# Wonderful Play biting article



## Lucky's mom (Nov 4, 2005)

Ahhhh..the biting. As many of you know I was getting pretty upset over my shredded arms (literally bloody from needle teeth). My arms are healed and everybody on this forum helped me get through that painful stage. 
I took this article from a...um....Pit bull site. Had to copy it as I couldn't find the link that went to Dr. Ian Dunbar's website. I had it before...but had no luck finding it this time around.

This is long. Its a book. But its info that helped me realize *why* such a mouthy dog will end up being a gentle cuddle.

Enjoy.


The Bite Stops Here 
By Dr. Ian Dunbar 
Puppies bite, and thank goodness they do. Puppy biting is a normal and natural puppy behavior. In fact, it is the pup that does not mouth and bite much as a youngster that augers ill for the future. Puppy play-biting is the means by which dogs learn to develop bite inhibition, which is absolutely essential later in life. 

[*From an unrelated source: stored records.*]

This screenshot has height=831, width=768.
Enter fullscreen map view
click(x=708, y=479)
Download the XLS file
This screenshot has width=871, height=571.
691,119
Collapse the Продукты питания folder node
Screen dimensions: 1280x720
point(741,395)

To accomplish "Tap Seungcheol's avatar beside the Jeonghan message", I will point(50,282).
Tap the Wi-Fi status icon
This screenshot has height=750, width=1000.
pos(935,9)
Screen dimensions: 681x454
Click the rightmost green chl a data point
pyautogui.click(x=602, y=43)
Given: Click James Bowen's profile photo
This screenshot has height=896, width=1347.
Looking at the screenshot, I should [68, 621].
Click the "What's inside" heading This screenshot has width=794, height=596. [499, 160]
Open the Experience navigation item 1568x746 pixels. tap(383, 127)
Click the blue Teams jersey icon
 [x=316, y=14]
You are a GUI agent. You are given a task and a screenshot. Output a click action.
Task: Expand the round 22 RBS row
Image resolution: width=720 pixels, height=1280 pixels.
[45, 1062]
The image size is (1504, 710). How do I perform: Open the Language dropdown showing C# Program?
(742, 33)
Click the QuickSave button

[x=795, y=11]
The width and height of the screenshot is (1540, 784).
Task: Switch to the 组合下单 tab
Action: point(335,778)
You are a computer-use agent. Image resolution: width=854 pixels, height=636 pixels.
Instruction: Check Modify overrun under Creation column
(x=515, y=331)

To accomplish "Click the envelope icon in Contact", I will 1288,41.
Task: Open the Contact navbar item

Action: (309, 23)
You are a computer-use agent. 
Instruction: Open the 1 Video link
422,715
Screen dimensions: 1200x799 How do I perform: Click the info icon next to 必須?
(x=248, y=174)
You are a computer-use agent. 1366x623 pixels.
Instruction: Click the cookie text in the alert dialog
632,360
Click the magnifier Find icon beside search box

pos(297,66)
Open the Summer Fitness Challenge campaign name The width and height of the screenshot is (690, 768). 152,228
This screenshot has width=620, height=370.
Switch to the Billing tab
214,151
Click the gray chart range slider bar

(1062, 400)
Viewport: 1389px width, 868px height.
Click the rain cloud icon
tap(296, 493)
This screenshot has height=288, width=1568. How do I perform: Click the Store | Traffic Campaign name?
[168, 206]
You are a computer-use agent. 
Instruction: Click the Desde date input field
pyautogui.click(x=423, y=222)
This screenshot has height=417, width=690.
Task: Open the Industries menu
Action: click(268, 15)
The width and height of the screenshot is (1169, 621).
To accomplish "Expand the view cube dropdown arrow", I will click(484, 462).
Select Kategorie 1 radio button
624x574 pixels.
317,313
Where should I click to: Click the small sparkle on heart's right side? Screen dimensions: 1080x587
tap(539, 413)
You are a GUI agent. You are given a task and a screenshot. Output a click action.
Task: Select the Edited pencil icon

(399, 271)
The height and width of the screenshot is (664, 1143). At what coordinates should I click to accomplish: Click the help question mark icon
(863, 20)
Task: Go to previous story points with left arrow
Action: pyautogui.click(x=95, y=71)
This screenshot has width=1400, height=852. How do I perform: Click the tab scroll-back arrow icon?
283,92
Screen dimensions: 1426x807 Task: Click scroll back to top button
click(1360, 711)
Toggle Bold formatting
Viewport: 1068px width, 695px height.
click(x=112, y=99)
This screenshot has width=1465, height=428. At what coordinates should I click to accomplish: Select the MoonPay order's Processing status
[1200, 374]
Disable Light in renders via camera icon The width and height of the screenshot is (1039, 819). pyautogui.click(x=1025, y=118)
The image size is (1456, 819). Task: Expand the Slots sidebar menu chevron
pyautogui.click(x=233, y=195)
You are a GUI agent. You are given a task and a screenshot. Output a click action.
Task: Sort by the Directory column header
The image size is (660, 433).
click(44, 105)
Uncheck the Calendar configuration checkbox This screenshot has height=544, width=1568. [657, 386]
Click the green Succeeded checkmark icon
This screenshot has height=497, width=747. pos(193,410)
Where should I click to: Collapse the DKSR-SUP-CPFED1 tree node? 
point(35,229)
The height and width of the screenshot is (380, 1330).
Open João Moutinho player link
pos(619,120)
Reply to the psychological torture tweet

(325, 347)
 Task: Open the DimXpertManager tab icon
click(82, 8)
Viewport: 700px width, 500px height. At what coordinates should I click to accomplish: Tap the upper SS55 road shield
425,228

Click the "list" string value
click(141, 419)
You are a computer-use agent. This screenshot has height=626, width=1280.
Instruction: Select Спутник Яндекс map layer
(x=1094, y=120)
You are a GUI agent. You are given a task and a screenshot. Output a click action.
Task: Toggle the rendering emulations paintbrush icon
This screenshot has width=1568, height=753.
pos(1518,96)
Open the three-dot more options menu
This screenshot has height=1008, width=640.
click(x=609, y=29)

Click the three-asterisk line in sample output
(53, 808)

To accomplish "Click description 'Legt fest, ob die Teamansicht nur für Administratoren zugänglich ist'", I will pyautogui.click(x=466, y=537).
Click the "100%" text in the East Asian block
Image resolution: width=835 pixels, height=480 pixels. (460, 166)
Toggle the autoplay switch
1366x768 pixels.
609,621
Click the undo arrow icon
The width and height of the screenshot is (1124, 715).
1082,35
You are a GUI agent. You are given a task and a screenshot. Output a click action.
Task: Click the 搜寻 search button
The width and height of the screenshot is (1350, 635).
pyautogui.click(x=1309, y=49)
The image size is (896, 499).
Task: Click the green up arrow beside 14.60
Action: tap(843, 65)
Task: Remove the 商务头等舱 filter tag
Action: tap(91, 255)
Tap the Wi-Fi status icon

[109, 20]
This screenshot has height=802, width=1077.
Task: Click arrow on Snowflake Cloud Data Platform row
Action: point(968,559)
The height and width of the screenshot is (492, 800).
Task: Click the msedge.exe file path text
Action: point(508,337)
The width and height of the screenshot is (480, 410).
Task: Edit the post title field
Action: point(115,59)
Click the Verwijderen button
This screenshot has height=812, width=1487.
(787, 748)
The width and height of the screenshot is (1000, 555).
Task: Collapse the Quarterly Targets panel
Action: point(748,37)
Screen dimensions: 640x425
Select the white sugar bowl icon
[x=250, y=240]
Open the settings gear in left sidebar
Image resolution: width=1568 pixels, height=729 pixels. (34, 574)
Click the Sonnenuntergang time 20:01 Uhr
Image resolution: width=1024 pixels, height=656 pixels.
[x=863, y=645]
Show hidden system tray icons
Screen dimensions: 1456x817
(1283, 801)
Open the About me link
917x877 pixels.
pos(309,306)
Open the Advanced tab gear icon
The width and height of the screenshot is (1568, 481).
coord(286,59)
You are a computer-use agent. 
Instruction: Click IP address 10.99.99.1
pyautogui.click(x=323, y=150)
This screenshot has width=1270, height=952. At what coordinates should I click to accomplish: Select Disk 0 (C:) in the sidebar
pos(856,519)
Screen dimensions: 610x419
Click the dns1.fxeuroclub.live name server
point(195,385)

The combination of weak jaws with extremely sharp, needle-like teeth and the puppy penchant for biting results in numerous play-bites which, although painful, seldom cause serious harm. Thus, the developing pup receives ample necessary feedback regarding the force of its bites before it develops strong jaws – which could inflict considerable injury. The greater the pup’s opportunity to play-bite with people, other dogs and other animals, the better the dog’s bite inhibition as an adult. For puppies that do not grow up with the benefit of regular and frequent interaction with other dogs and other animals, the responsibility of teaching bite inhibition lies with the owner. 

Certainly, puppy biting behavior most eventually be eliminated: we cannot have an adult dog playfully mauling family, friends and strangers in the manner of a young puppy. However, it is essential that puppy biting behaviour is gradually and progressively eliminated via a systematic four-step process. With some dogs, it is easy to teach the four phases in sequence. With others, the puppy biting may be so severe that the owners will need to embark on all four stages at once. However, it is essential that the pup first learn to inhibit the force of its bites before the biting behaviour is eliminated altogether. 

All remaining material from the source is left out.